§ TEXTO FORNECIDO
------------------------------------------------

Robert Chapman, uma das principais figuras da atualidade a abordar a neurodiversidade na academia, lamentou os comentários de Singer. “É muito triste ver uma das teóricas seminais da neurodiversidade ser pega pela ideologia transfóbica. Dito isso, parece claro que a grande maioria dos teóricos e ativistas da neurodiversidade continua comprometida com a libertação trans. Estamos unidos nisso, e juntos somos fortes”, disse.
Com a repercussão negativa, Judy desativou suas redes sociais e fez um pedido de desculpas. “Estou arrasada por ter prejudicado alguns de meus amigos e aliados mais próximos, com os quais estive por décadas”, declarou. Mais tarde, Judy apagou o texto e disse que tinha mudado de ideia. “Estou cancelando esse pedido de desculpas”, acrescentou.
De julho para cá, em seu perfil no Twitter, Judy fez críticas públicas a outros teóricos da neurodiversidade, como Nick Walker, mulher trans e autora do livro Neuroqueer Heresies. A ativista se disse “furiosa” com as declarações de “pura malícia” feitas por Martijn Dekker e endossadas por Robert Chapman e Steve Silberman. Walker, por sua vez, declarou que “Singer fez uma contribuição inestimável ao trazer o termo neurodiversidade para o discurso acadêmico, mas ela tem um histórico de capacitismo, transfobia e conduta não colegial”.
“Todos aqueles que estão desesperados para provar que eu não criei neurodiversidade têm, tiveram ou querem ter pênis. Ele [Martijn] claramente não tem a menor ideia sobre redação acadêmica: Citar alguém que consentiu em ser citado e derivar uma teoria a partir da junção de todas as pesquisas não é ‘roubar suas ideias’.”, afirmou Judy.
Legado
A escolha de Judy Singer em seus posicionamentos pode revelar vários questionamentos sobre como será percebida no futuro enquanto pesquisadora e ativista, e também sobre o seu papel dentro da história do autismo. Em entrevista, jialu pombo, doutor em Psicologia pela Pontifícia Universidade Católica de São Paulo (PUC-SP) e autista, considera a expressão neurodiversidade muito mais relevante do que Judy Singer, independentemente se ela tenha cunhado ou não o termo.
“Acredito que, enquanto pessoas, comunidades e movimentos sociais, temos o direito de escolher com quem nos aliamos e com quem dialogamos, e isso não é algo estancado, do tipo ‘uma vez aliado, pra sempre aliado’. Também acho que as coisas não são absolutas. Podemos concordar com alguém em alguns sentidos e discordar em outros, é assim que convivemos nas esferas pessoais, cotidianas, íntimas, não é?”, questionou.
Para jialu, a fixação de Judy e J. K. Rowling em questões trans revela uma insegurança quanto à identidade. “As pessoas ficam inseguras de perder a suposta estabilidade que suas identidades garantem a partir do momento em que outras identidades reivindicam espaço. Estou falando inclusive no sentido subjetivo — a pessoa cis se desestabiliza, se sente colocada em cheque, quando se depara com uma pessoa trans”, afirmou.
Desta forma, encara que o desconforto pode se tornar ação. “Então, muitas vezes a pessoa não tem ódio, mas está reativa e usa seu espaço para emitir opiniões mesmo que não saiba do que está falando. As pessoas querem garantir a manutenção daquilo que já é conhecido no repertório delas, e, muitas vezes, da reatividade partem para o ataque, por isso insistem em falar. Afinal, o discurso é uma arma poderosa”, concluiu.

------------------------------------------------

§ ITENS
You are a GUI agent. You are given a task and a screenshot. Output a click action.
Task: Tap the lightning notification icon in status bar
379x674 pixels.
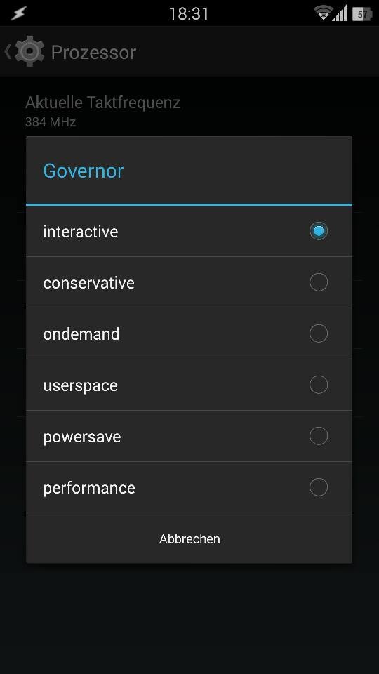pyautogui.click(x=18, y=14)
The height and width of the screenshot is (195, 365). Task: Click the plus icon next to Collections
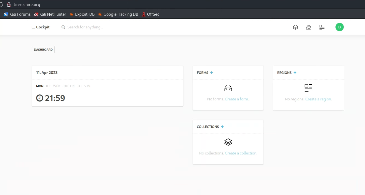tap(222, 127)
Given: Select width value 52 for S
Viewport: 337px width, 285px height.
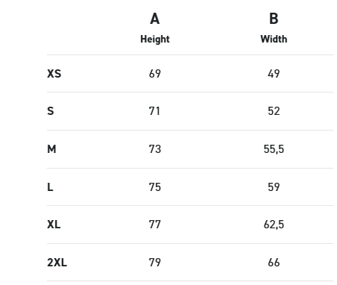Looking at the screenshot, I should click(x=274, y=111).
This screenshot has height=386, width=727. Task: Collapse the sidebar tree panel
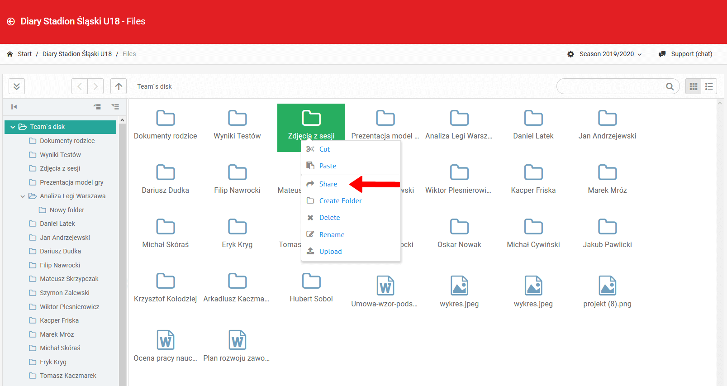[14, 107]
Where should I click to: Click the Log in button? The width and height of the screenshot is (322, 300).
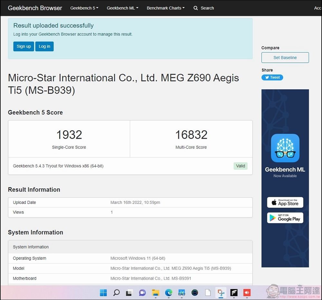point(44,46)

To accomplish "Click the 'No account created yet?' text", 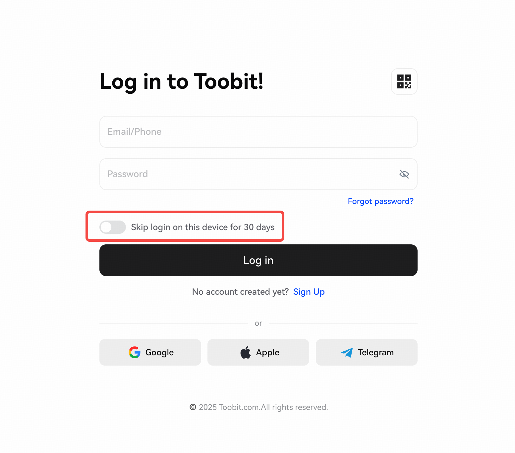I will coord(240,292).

------------------------------------------------

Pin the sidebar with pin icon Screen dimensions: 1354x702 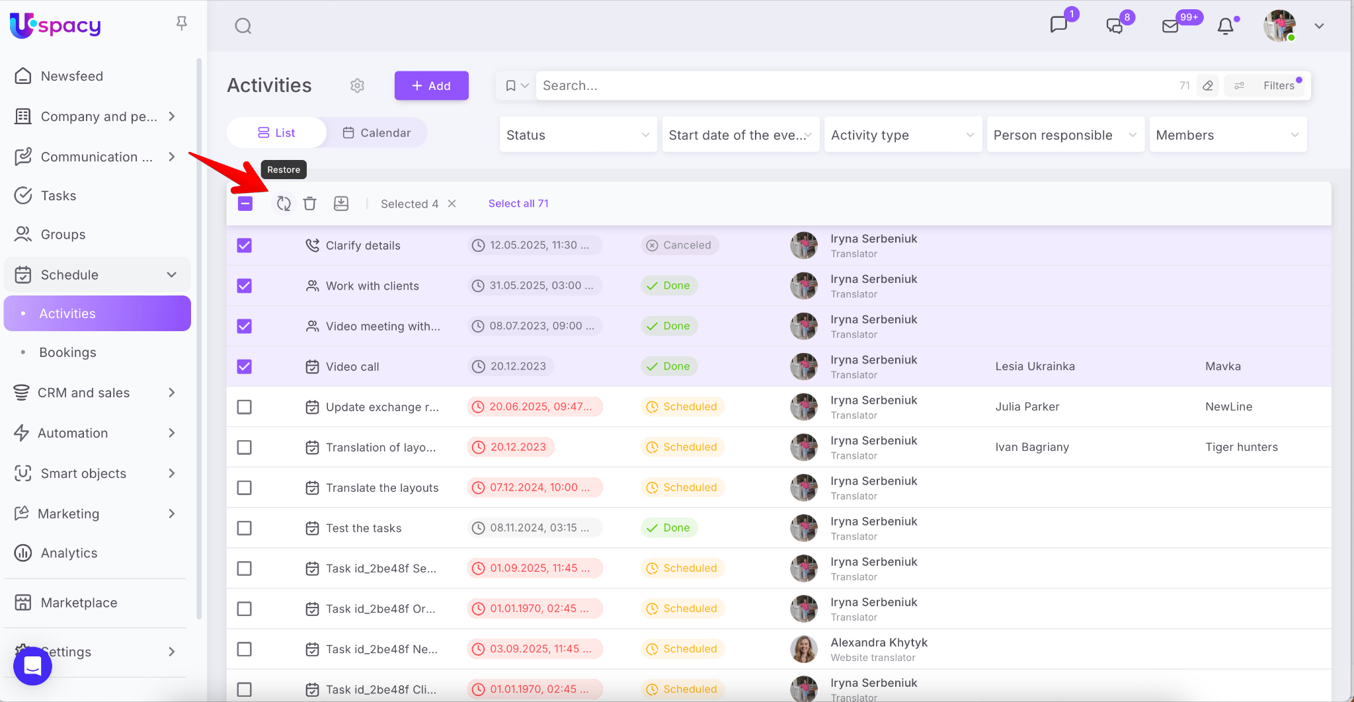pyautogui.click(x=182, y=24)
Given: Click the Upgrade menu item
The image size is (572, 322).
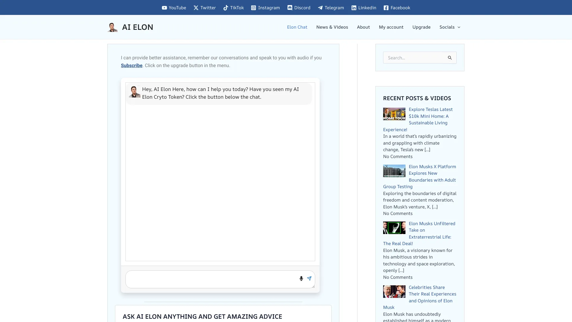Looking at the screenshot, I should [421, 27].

------------------------------------------------

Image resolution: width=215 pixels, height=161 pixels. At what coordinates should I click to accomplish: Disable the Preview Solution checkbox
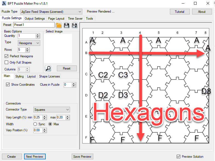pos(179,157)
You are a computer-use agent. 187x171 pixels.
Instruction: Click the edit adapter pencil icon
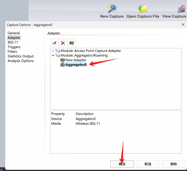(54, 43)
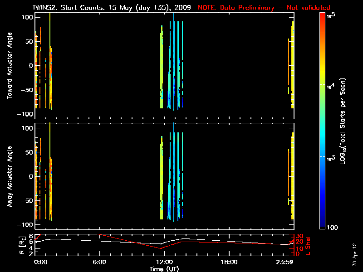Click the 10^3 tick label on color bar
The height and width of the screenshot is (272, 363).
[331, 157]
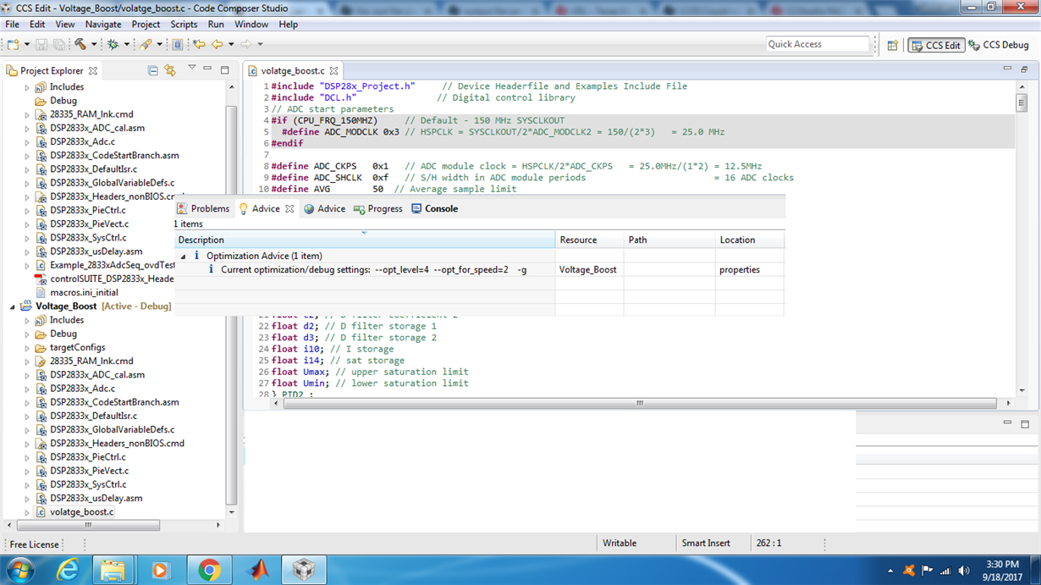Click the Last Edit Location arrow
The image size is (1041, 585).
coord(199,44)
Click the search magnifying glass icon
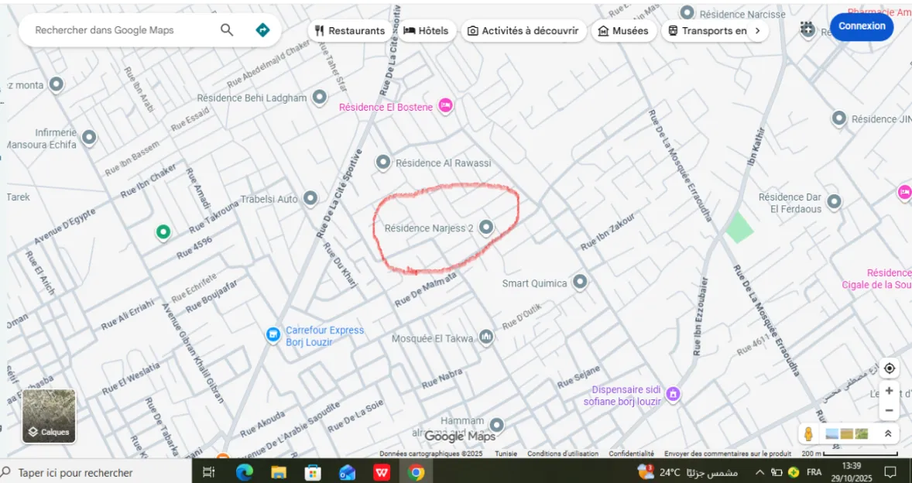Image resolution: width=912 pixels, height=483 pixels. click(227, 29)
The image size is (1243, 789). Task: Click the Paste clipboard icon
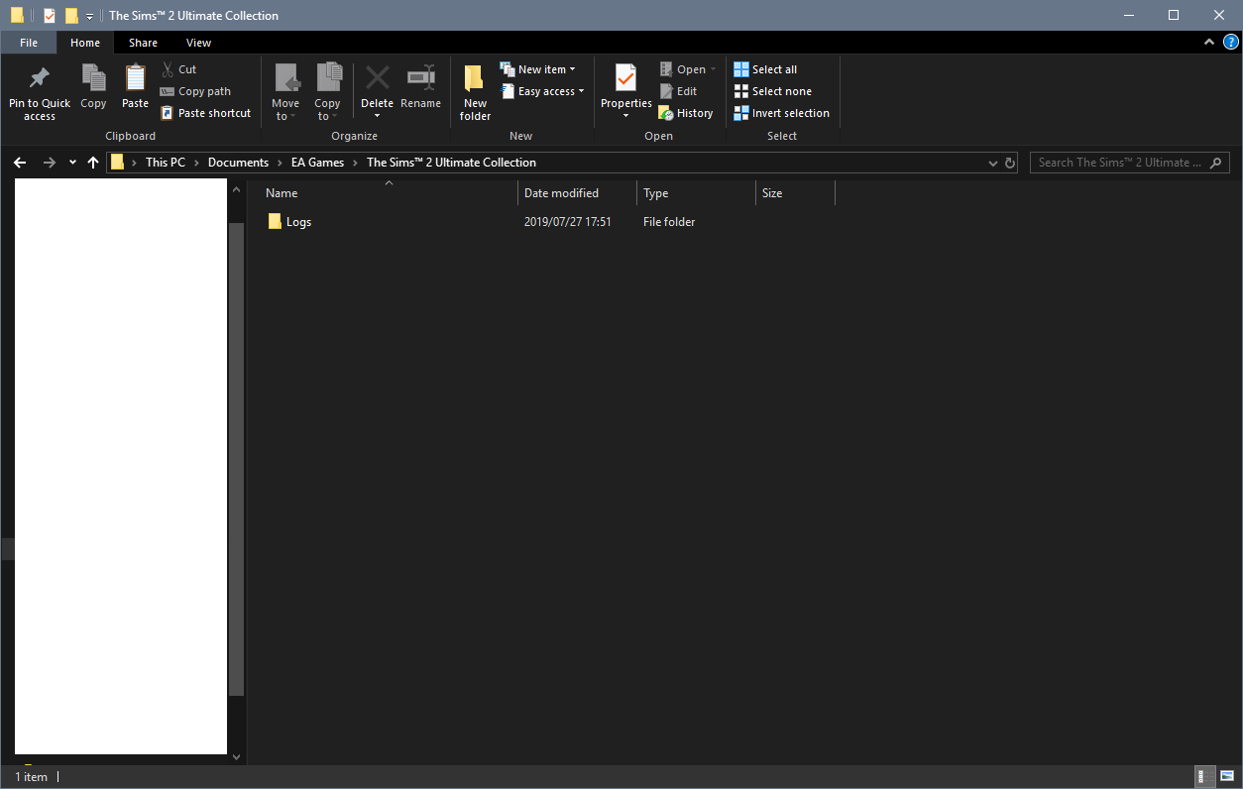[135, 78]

------------------------------------------------

§ INSTRUÇÕES DO EXERCÍCIO
Por favor, qual livro de autoria de Nick Walker é citado no texto fornecido?

§ RESPOSTA
Neuroqueer Heresies.